# 8ohm vs 16 ohm



## HulkSmash (May 22, 2011)

About to purchase compression drivers. Is there any appreciable difference in sound quality between 8 ohm and 16 ohm drivers of the same driver? I have amplifier enough to drive either one. I've searched, but haven't found a great answer.


----------



## thehatedguy (May 4, 2007)

No, but depending on the other speakers in the system, the 16 ohm drivers could get you a better power per driver ratio...I always tried to do something like a 1:3:5 ratio for a 2 way front stage plus sub.


----------



## oabeieo (Feb 22, 2015)

thehatedguy said:


> No, but depending on the other speakers in the system, the 16 ohm drivers could get you a better power per driver ratio...I always tried to do something like a 1:3:5 ratio for a 2 way front stage plus sub.

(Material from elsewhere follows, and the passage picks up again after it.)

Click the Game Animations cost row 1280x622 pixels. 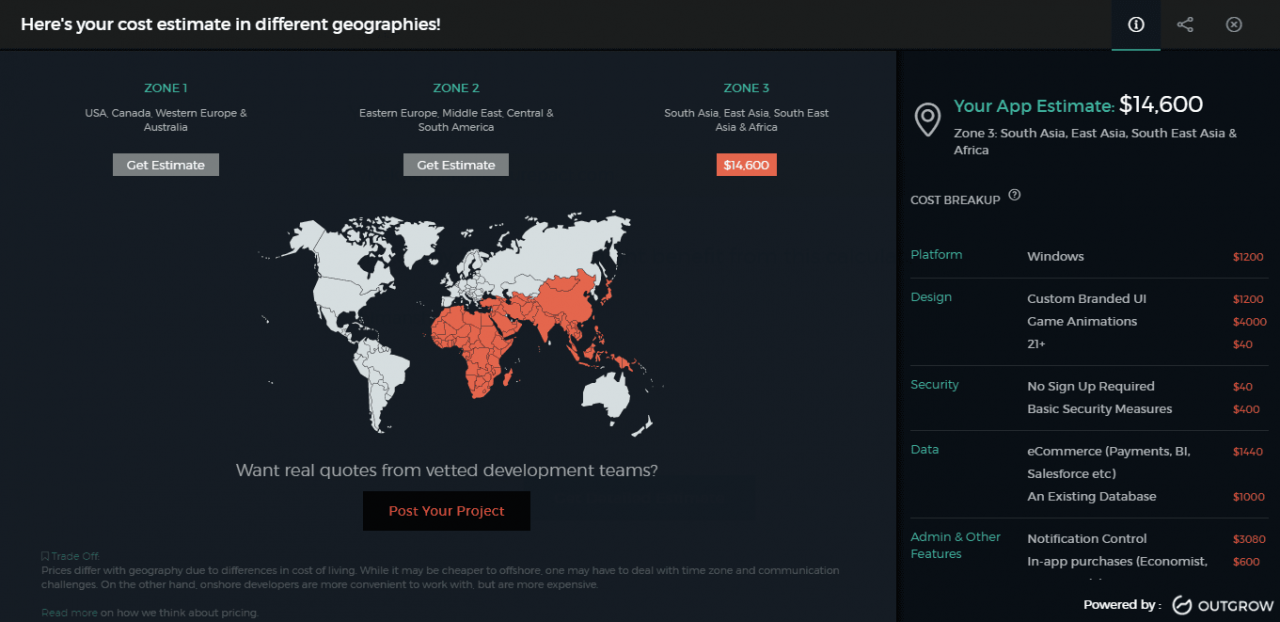(1082, 321)
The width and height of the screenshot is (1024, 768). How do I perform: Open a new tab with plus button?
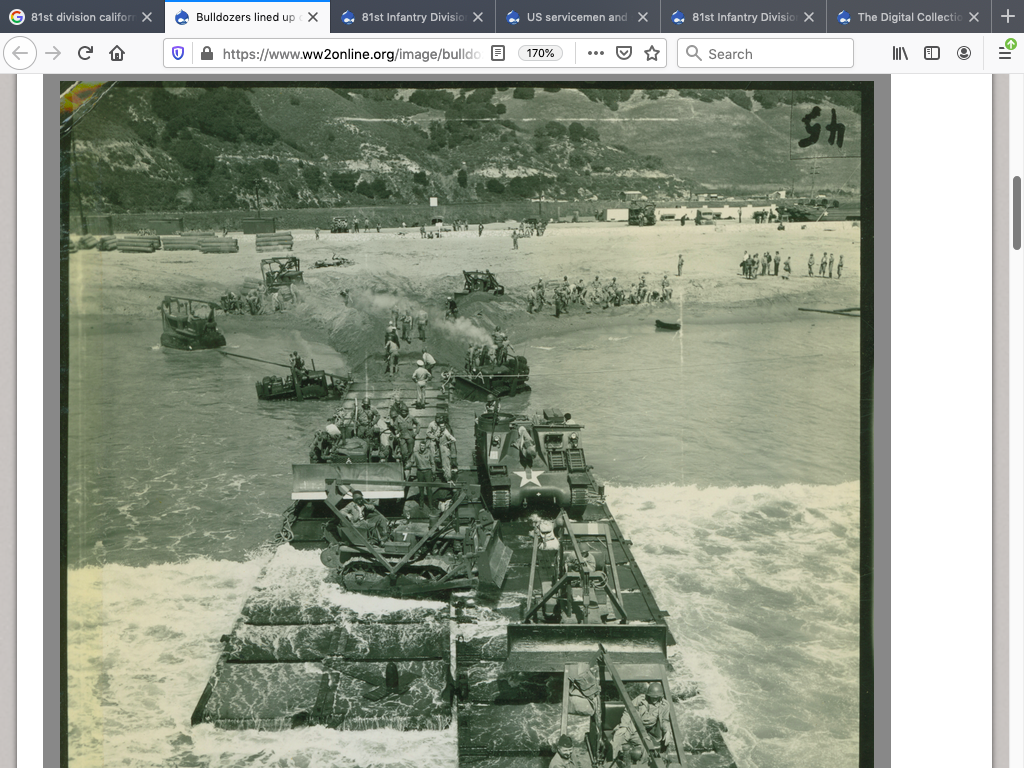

He has a very good point ^^^


What mid/midbass are you using, and what drivers you looking at?


----------



## HulkSmash (May 22, 2011)

B&C DE500 and the B&C 10NW64 are the drivers I'm leaning towards now.


----------



## oabeieo (Feb 22, 2015)

HulkSmash said:


> B&C DE500 and the B&C 10NW64 are the drivers I'm leaning towards now.


So you plan to go to about 1k on the horns than? The 16ohm will work good, however , the 8ohm is what I would get, honestly it just helps your noise floor at that point. 8ohm is better also for getting power to the driver if your trying to play a bit lower than its "usable" range, before breakup issues at least. we aren't going for 140db so we have some efficiency to burn, but if your going to use before its natural roll off goes too far down , I would go for 8ohm , it will allow you to keep the gains lower thus lowering noise. Horns seem to have a X-ray quality for sound and X-ray quality for picking up noise through EMI. There very sensitive , you'll alway have some hiss com from them , unless your gated , but the lower you can keep the gain the less noise you will have and they can be noisE 

With those mid/bass drivers it would easily get to 1k.


----------